(Material shown)

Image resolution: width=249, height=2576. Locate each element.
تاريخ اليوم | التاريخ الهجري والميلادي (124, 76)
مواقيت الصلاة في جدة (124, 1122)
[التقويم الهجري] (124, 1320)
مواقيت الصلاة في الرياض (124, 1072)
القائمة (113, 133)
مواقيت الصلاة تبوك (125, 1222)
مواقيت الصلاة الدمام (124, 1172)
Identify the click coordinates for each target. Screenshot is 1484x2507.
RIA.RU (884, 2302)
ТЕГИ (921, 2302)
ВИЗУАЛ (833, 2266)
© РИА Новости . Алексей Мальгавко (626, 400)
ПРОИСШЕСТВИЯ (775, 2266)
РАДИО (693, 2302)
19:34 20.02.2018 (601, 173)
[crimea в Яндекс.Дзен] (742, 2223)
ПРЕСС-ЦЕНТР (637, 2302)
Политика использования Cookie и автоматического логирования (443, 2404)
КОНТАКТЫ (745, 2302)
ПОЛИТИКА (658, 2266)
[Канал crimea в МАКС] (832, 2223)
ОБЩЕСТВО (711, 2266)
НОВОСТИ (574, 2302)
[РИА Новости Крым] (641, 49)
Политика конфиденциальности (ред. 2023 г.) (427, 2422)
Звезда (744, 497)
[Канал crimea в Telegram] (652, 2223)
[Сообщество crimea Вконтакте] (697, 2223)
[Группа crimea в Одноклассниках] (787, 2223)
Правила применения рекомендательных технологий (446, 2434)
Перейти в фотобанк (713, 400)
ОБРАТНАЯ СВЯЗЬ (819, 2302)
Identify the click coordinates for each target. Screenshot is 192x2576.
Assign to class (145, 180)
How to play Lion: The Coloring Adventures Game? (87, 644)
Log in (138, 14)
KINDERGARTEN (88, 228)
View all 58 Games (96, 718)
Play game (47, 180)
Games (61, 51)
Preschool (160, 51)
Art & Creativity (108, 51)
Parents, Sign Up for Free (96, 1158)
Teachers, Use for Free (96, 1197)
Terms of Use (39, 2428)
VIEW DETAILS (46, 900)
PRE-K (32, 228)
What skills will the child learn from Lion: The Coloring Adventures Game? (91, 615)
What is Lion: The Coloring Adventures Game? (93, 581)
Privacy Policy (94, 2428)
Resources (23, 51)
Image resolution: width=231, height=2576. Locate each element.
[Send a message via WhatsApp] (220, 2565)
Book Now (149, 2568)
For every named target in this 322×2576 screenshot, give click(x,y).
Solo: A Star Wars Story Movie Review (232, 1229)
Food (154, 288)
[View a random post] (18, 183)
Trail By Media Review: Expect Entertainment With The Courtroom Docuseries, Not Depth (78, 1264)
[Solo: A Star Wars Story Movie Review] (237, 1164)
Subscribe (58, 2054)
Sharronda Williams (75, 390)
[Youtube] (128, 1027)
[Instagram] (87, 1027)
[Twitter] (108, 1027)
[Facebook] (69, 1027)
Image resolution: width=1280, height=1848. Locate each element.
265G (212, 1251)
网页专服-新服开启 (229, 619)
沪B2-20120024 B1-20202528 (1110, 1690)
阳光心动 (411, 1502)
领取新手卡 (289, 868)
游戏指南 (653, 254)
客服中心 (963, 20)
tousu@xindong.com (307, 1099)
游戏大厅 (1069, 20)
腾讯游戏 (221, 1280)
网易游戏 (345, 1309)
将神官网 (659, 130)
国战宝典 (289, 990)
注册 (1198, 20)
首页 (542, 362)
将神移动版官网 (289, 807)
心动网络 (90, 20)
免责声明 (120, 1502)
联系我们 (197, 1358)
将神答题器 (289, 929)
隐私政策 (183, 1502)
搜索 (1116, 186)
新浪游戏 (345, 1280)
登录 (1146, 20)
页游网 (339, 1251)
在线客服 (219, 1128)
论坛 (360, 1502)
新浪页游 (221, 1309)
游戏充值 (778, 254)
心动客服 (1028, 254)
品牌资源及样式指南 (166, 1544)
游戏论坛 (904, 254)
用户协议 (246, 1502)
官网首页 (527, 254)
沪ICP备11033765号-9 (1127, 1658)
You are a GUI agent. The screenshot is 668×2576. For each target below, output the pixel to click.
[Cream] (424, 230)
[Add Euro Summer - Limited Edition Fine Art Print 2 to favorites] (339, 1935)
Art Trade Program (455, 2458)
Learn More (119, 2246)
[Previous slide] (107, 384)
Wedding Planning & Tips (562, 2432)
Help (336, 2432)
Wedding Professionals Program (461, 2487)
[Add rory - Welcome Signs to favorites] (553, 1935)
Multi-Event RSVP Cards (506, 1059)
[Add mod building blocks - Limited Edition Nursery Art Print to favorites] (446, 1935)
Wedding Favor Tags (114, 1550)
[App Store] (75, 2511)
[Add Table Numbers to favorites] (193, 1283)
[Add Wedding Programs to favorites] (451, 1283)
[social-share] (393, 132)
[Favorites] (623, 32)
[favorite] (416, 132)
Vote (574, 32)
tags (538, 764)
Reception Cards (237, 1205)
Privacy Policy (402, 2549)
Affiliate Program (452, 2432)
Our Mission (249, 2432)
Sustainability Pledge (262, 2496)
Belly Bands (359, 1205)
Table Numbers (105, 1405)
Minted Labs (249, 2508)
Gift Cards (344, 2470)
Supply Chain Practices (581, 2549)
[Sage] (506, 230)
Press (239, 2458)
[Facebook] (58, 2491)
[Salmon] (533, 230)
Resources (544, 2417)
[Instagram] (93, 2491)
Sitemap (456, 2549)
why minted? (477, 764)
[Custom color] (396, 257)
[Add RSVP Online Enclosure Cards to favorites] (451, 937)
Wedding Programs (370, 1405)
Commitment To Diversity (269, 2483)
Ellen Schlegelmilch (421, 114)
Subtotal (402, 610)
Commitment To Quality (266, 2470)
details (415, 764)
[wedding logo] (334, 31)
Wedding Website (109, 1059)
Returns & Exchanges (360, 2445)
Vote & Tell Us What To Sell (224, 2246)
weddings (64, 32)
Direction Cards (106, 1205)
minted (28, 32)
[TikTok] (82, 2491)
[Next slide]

(End Material shown)

## Problem to work on
Transcribe every record. Match each line exactly.

## Finished task
Image resolution: width=249, height=2576. Locate each element.
تاريخ اليوم | التاريخ الهجري والميلادي (124, 76)
مواقيت الصلاة في جدة (124, 1122)
[التقويم الهجري] (124, 1320)
مواقيت الصلاة في الرياض (124, 1072)
القائمة (113, 133)
مواقيت الصلاة تبوك (125, 1222)
مواقيت الصلاة الدمام (124, 1172)
Identify the click coordinates for each target. Screenshot is 1484x2507.
RIA.RU (884, 2302)
ТЕГИ (921, 2302)
ВИЗУАЛ (833, 2266)
© РИА Новости . Алексей Мальгавко (626, 400)
ПРОИСШЕСТВИЯ (775, 2266)
РАДИО (693, 2302)
19:34 20.02.2018 (601, 173)
[crimea в Яндекс.Дзен] (742, 2223)
ПРЕСС-ЦЕНТР (637, 2302)
Политика использования Cookie и автоматического логирования (443, 2404)
КОНТАКТЫ (745, 2302)
ПОЛИТИКА (658, 2266)
[Канал crimea в МАКС] (832, 2223)
ОБЩЕСТВО (711, 2266)
НОВОСТИ (574, 2302)
[РИА Новости Крым] (641, 49)
Политика конфиденциальности (ред. 2023 г.) (427, 2422)
Звезда (744, 497)
[Канал crimea в Telegram] (652, 2223)
[Сообщество crimea Вконтакте] (697, 2223)
[Группа crimea в Одноклассниках] (787, 2223)
Правила применения рекомендательных технологий (446, 2434)
Перейти в фотобанк (713, 400)
ОБРАТНАЯ СВЯЗЬ (819, 2302)
Identify the click coordinates for each target. Screenshot is 192x2576.
Assign to class (145, 180)
How to play Lion: The Coloring Adventures Game? (87, 644)
Log in (138, 14)
KINDERGARTEN (88, 228)
View all 58 Games (96, 718)
Play game (47, 180)
Games (61, 51)
Preschool (160, 51)
Art & Creativity (108, 51)
Parents, Sign Up for Free (96, 1158)
Teachers, Use for Free (96, 1197)
Terms of Use (39, 2428)
VIEW DETAILS (46, 900)
PRE-K (32, 228)
What skills will the child learn from Lion: The Coloring Adventures Game? (91, 615)
What is Lion: The Coloring Adventures Game? (93, 581)
Privacy Policy (94, 2428)
Resources (23, 51)
Image resolution: width=231, height=2576. Locate each element.
[Send a message via WhatsApp] (220, 2565)
Book Now (149, 2568)
For every named target in this 322×2576 screenshot, give click(x,y).
Solo: A Star Wars Story Movie Review (232, 1229)
Food (154, 288)
[View a random post] (18, 183)
Trail By Media Review: Expect Entertainment With The Courtroom Docuseries, Not Depth (78, 1264)
[Solo: A Star Wars Story Movie Review] (237, 1164)
Subscribe (58, 2054)
Sharronda Williams (75, 390)
[Youtube] (128, 1027)
[Instagram] (87, 1027)
[Twitter] (108, 1027)
[Facebook] (69, 1027)
Image resolution: width=1280, height=1848. Locate each element.
265G (212, 1251)
网页专服-新服开启 (229, 619)
沪B2-20120024 B1-20202528 (1110, 1690)
阳光心动 (411, 1502)
领取新手卡 (289, 868)
游戏指南 (653, 254)
客服中心 (963, 20)
tousu@xindong.com (307, 1099)
游戏大厅 (1069, 20)
腾讯游戏 (221, 1280)
网易游戏 (345, 1309)
将神官网 (659, 130)
国战宝典 (289, 990)
注册 (1198, 20)
首页 (542, 362)
将神移动版官网 (289, 807)
心动网络 (90, 20)
免责声明 (120, 1502)
联系我们 (197, 1358)
将神答题器 (289, 929)
隐私政策 (183, 1502)
搜索 (1116, 186)
新浪游戏 (345, 1280)
登录 (1146, 20)
页游网 (339, 1251)
在线客服 (219, 1128)
论坛 (360, 1502)
新浪页游 (221, 1309)
游戏充值 (778, 254)
心动客服 (1028, 254)
品牌资源及样式指南 (166, 1544)
游戏论坛 (904, 254)
用户协议 (246, 1502)
官网首页 (527, 254)
沪ICP备11033765号-9 (1127, 1658)
You are a GUI agent. The screenshot is 668×2576. For each target below, output the pixel to click.
[Cream] (424, 230)
[Add Euro Summer - Limited Edition Fine Art Print 2 to favorites] (339, 1935)
Art Trade Program (455, 2458)
Learn More (119, 2246)
[Previous slide] (107, 384)
Wedding Planning & Tips (562, 2432)
Help (336, 2432)
Wedding Professionals Program (461, 2487)
[Add rory - Welcome Signs to favorites] (553, 1935)
Multi-Event RSVP Cards (506, 1059)
[Add mod building blocks - Limited Edition Nursery Art Print to favorites] (446, 1935)
Wedding Favor Tags (114, 1550)
[App Store] (75, 2511)
[Add Table Numbers to favorites] (193, 1283)
[Add Wedding Programs to favorites] (451, 1283)
[social-share] (393, 132)
[Favorites] (623, 32)
[favorite] (416, 132)
Vote (574, 32)
tags (538, 764)
Reception Cards (237, 1205)
Privacy Policy (402, 2549)
Affiliate Program (452, 2432)
Our Mission (249, 2432)
Sustainability Pledge (262, 2496)
Belly Bands (359, 1205)
Table Numbers (105, 1405)
Minted Labs (249, 2508)
Gift Cards (344, 2470)
Supply Chain Practices (581, 2549)
[Sage] (506, 230)
Press (239, 2458)
[Facebook] (58, 2491)
[Salmon] (533, 230)
Resources (544, 2417)
[Instagram] (93, 2491)
Sitemap (456, 2549)
why minted? (477, 764)
[Custom color] (396, 257)
[Add RSVP Online Enclosure Cards to favorites] (451, 937)
Wedding Programs (370, 1405)
Commitment To Diversity (269, 2483)
Ellen Schlegelmilch (421, 114)
Subtotal (402, 610)
Commitment To Quality (266, 2470)
details (415, 764)
[wedding logo] (334, 31)
Wedding Website (109, 1059)
Returns & Exchanges (360, 2445)
Vote & Tell Us What To Sell (224, 2246)
weddings (64, 32)
Direction Cards (106, 1205)
minted (28, 32)
[TikTok] (82, 2491)
[Next slide]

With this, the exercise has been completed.